Add a local connection.

> aoa connection add -h
usage: aoa connection add [-h] [--debug] [-n NAME] [-H HOST] [-u USERNAME] [-p PASSWORD]

optional arguments:
  -h, --help            show this help message and exit
  --debug               Enable debug logging
  -n NAME, --name NAME  Connection name
  -H HOST, --host HOST  Connection host
  -u USERNAME, --username USERNAME
                        Connection username
  -p PASSWORD, --password PASSWORD
                        Connection password

aoa connection remove

Remove a local connection.

> aoa connection remove -h
usage: aoa connection remove [-h] [--debug] [-c CONNECTION]

optional arguments:
  -h, --help            show this help message and exit
  --debug               Enable debug logging
  -c CONNECTION, --connection CONNECTION
                        Local connection id

aoa connection export

Export a local connection to be used as a shell script.

> aoa connection export -h
usage: aoa connection export [-h] [--debug] [-c CONNECTION]

optional arguments:
  -h, --help            show this help message and exit
  --debug               Enable debug logging
  -c CONNECTION, --connection CONNECTION
                        Local connection id


When using the aoa cli to train and evaluate pyspark models, there are a few additional points to be aware of. The cli for running a spark model works by configuring the PYSPARK_SUBMIT_ARGS which is what spark uses when creating the spark context in the model code. We also use the findspark library to find and configure spark based on the SPARK_HOME environment variable.

PYSPARK_SUBMIT_ARGS="--master <master> <args> --py-files <> $AOA_SPARK_CONF

The master and args come from the same location as main AOA automation uses, i.e., the model.json -> resources -> training

As you can see, the AOA_SPARK_CONF environment variable is appended to the end of the PYSPARK_SUBMIT_ARGS which means you can override any other the other values that go before it. You can specify any spark configuration option you want here and it will be passed to spark.

As an example, if you are using conda pack with pyspark to ensure that python libraries you use on the driver node are available all over the cluster automatically with the job, you can add this information to the AOA_SPARK_CONF to automatically do this for you when running it via the cli. These can be added to the users bash profile to ensure they don’t need to manually do this every time in a standard data science environment or even on their own laptops.

AOA_SPARK_CONF="--conf spark.pyspark.driver.python=python --conf spark.pyspark.python=./environment/bin/python --archives conda-env.tar.gz#environment"

Client API

We have a client implementation for all entities exposed in the AOA API. We provide the RESTful and RPC client usage for this. We’ll show an example of the Dataset API here, but the same applies for all.

By default, creating an instance of the AoaClient() will use the users aoa configuration stored in ~/.aoa/config.yaml. You can override these values by passing the relevant constructor arguments or even with env variables.

from aoa import AoaClient
from aoa import DatasetApi

client = AoaClient()

dataset_api = DatasetApi(aoa_client=client)

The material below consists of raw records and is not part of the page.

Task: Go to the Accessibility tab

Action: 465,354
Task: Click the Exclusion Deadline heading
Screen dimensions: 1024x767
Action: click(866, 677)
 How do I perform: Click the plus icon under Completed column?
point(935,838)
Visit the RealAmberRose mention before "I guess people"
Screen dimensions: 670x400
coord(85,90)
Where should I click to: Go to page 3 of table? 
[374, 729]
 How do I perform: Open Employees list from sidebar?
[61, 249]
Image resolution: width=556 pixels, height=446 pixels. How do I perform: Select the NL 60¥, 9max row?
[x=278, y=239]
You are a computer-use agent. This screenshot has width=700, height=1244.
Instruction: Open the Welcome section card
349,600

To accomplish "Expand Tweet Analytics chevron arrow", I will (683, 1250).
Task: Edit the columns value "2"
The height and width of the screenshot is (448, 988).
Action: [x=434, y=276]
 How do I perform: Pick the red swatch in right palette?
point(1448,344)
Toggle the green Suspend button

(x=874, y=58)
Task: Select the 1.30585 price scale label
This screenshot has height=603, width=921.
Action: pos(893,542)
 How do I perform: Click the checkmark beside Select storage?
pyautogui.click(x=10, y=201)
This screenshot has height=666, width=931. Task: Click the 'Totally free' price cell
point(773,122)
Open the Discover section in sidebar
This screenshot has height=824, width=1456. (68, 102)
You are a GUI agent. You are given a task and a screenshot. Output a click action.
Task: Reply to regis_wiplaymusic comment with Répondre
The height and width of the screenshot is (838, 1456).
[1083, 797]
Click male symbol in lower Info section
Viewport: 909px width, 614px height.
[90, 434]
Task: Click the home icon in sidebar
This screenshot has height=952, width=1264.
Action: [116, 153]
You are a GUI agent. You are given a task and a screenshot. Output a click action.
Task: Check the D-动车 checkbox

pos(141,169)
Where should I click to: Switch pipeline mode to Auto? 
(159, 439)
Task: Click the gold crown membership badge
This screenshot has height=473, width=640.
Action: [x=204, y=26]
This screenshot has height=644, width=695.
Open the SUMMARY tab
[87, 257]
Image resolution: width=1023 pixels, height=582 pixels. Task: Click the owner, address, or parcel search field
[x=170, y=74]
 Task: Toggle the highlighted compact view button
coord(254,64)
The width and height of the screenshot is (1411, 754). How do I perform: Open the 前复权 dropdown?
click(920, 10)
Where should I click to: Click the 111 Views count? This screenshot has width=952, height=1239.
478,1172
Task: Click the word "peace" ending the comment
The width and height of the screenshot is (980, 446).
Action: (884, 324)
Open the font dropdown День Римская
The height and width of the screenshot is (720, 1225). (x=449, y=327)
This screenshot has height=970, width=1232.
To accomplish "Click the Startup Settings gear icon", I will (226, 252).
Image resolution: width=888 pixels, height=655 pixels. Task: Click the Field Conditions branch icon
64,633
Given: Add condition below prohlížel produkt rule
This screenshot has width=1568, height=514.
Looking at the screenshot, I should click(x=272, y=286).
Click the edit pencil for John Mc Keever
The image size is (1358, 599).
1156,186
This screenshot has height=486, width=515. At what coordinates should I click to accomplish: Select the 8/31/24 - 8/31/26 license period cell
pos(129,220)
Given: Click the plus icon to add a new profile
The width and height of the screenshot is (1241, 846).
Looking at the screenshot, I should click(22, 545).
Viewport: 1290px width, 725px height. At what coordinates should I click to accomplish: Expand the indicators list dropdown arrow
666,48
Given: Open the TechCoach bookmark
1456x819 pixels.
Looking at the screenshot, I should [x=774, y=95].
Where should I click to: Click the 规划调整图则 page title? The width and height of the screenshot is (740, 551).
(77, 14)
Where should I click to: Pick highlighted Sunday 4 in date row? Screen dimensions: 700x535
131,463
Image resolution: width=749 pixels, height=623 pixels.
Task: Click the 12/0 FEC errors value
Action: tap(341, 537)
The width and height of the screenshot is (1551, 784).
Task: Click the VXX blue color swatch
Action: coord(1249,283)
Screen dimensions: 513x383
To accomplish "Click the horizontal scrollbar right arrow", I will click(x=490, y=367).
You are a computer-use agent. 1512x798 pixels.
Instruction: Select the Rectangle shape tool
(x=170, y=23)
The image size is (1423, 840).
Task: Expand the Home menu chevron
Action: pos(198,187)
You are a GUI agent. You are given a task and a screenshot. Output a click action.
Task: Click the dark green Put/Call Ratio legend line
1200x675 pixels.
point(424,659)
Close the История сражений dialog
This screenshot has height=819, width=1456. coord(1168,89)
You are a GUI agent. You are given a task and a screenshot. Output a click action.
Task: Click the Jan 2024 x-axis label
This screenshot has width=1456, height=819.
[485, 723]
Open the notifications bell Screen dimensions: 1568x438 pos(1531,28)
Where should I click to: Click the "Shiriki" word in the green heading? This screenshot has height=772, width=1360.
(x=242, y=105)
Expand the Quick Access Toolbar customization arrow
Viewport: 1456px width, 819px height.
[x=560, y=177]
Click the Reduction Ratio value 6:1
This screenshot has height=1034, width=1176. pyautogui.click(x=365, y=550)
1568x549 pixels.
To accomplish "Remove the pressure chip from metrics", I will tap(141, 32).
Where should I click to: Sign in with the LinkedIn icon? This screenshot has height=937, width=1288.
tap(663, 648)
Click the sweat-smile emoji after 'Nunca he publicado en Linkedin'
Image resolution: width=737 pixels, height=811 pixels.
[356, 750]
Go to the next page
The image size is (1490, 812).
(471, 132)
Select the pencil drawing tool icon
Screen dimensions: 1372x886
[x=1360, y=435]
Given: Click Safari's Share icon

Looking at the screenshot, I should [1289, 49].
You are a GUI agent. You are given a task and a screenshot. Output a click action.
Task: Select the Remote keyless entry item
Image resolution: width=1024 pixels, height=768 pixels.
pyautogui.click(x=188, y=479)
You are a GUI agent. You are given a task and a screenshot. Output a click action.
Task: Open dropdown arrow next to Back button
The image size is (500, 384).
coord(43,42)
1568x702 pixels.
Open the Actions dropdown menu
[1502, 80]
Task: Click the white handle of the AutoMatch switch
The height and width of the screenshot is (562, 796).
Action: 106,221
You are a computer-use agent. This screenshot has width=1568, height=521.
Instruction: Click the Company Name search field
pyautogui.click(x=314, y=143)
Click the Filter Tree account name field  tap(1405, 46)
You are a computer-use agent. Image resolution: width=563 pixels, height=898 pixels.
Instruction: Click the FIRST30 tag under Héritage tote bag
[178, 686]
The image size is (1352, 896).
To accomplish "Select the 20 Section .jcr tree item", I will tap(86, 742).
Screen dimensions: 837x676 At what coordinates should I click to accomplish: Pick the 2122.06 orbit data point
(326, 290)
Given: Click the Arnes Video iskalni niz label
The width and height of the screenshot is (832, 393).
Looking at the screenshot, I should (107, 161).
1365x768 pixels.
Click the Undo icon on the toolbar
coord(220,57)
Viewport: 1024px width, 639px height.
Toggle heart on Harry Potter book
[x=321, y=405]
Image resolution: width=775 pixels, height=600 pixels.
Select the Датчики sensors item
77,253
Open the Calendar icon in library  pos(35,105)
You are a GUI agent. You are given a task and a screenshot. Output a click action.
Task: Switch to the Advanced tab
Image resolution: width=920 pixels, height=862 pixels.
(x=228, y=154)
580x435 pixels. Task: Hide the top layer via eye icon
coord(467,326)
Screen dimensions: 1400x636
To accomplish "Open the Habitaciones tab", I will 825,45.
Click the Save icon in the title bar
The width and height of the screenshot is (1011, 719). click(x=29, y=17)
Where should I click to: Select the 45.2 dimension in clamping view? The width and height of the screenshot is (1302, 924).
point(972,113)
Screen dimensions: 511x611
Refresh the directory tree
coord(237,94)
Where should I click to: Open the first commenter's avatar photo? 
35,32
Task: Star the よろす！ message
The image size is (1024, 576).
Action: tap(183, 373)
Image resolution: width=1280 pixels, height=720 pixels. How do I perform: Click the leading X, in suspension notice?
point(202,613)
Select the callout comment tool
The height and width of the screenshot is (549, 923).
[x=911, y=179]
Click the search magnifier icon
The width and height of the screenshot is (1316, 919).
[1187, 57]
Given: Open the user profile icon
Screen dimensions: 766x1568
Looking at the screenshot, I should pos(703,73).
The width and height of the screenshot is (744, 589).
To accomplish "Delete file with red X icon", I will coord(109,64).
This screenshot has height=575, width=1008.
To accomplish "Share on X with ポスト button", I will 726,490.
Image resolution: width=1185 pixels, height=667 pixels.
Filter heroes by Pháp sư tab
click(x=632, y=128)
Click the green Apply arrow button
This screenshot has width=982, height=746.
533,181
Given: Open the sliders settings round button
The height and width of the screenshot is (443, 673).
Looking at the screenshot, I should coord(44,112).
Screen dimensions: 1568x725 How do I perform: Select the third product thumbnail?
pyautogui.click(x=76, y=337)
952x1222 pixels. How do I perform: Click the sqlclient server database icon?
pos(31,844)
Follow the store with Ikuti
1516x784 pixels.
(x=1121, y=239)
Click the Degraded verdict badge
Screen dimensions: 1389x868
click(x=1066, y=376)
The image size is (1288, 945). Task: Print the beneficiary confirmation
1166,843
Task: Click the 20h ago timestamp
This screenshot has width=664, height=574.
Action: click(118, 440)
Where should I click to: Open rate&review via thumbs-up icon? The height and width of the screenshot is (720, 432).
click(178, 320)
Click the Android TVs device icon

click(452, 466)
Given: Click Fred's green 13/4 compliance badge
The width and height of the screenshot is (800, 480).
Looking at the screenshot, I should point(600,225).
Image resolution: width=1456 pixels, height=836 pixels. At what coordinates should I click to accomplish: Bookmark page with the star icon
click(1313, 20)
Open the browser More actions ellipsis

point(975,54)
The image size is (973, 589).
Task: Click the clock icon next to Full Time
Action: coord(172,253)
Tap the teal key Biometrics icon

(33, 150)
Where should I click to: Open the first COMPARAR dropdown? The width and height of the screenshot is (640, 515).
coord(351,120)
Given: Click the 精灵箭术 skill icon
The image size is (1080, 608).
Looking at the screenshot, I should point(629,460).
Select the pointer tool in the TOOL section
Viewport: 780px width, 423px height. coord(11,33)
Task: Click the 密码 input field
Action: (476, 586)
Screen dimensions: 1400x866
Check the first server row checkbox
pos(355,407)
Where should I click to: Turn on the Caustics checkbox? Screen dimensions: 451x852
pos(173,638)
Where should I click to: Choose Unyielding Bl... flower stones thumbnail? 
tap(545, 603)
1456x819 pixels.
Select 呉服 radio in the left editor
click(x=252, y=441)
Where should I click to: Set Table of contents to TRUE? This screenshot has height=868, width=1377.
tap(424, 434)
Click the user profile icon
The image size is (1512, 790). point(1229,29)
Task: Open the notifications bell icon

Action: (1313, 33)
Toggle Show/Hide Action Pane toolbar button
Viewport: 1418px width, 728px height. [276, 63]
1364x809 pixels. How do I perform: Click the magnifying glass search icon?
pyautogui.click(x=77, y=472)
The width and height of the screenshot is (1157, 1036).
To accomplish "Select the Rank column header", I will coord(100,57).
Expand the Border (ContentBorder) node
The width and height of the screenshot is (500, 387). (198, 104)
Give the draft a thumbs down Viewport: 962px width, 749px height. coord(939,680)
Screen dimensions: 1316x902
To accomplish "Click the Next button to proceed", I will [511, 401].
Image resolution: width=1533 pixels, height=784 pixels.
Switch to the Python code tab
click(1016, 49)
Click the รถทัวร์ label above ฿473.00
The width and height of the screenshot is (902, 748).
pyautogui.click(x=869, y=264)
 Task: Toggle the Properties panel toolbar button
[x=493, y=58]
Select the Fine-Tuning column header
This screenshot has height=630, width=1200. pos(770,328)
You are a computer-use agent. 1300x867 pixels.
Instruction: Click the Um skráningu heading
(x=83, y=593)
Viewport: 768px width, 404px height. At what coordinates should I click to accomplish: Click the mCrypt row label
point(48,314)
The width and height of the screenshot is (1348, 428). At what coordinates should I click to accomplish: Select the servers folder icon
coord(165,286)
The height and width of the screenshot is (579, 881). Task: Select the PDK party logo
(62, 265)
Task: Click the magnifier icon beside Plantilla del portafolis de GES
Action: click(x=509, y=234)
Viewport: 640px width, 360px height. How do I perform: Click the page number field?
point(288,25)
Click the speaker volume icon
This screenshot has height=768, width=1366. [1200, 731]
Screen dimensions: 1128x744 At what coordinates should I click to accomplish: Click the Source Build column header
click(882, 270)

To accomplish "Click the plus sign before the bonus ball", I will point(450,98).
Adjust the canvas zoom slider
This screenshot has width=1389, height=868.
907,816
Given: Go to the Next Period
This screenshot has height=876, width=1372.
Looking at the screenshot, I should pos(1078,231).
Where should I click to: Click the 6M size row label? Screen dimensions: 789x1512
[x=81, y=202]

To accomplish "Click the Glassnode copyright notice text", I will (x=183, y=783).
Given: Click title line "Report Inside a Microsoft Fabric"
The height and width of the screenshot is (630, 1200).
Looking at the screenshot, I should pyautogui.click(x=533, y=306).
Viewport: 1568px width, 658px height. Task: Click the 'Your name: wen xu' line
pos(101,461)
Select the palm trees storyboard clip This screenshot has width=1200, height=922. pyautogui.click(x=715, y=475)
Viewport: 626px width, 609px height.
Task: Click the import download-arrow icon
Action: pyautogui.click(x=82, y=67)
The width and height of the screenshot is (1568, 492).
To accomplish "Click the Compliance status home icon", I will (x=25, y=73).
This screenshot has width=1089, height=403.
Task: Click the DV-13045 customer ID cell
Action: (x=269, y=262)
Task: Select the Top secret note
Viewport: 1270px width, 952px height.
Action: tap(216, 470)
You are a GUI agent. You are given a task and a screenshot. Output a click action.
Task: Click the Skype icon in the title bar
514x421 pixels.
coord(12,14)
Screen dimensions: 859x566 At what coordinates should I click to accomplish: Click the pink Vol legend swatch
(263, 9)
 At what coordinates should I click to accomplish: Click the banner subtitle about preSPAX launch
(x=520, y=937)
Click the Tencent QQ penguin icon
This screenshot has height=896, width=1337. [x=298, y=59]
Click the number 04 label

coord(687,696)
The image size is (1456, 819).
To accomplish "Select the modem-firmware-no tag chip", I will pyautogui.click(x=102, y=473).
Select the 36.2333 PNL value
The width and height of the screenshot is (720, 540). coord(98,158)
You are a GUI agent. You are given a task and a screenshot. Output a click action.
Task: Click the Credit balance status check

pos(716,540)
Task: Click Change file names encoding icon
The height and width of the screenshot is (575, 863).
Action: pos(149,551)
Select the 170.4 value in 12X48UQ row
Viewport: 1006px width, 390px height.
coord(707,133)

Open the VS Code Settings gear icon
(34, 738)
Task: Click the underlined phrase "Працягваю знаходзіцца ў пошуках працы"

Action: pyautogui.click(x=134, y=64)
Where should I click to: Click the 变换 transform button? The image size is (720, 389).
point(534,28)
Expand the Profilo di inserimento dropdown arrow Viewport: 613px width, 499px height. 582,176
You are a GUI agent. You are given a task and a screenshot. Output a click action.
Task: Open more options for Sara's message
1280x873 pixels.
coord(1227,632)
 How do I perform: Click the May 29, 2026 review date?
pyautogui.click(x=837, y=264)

Now, find all datasets or a specific dataset

import pprint

datasets = dataset_api.find_all()

dataset = dataset_api.find_by_id("11e1df4b-b630-47a1-ab80-7ad5385fcd8c")

Add a dataset

dataset_definition = {
    "name": "my dataset",
    "description": "adding sample dataset",
    "metadata": {
        "url": "",
        "test_split": "0.2"

dataset =


If you are using kerberos, you will need to install some libraries separately. We do not include this as a default dependency as it has a large dependency stack and is not trivial to install. It can be annoying for non Kerberos installations, so we leave it to the specific environment. Note that on OSX, you should use version 1.1.14 of pykerberos. For your linux env, it may vary.

First install the libraries with:

sudo apt update && sudo apt install -y krb5-multidev

Then install or reinstall the package with the option kerberos:

pip install --force-reinstall --upgrade aoa[kerberos]

NOTE: some other libraries may be required in the host OS in order for kerberos to be fully functional.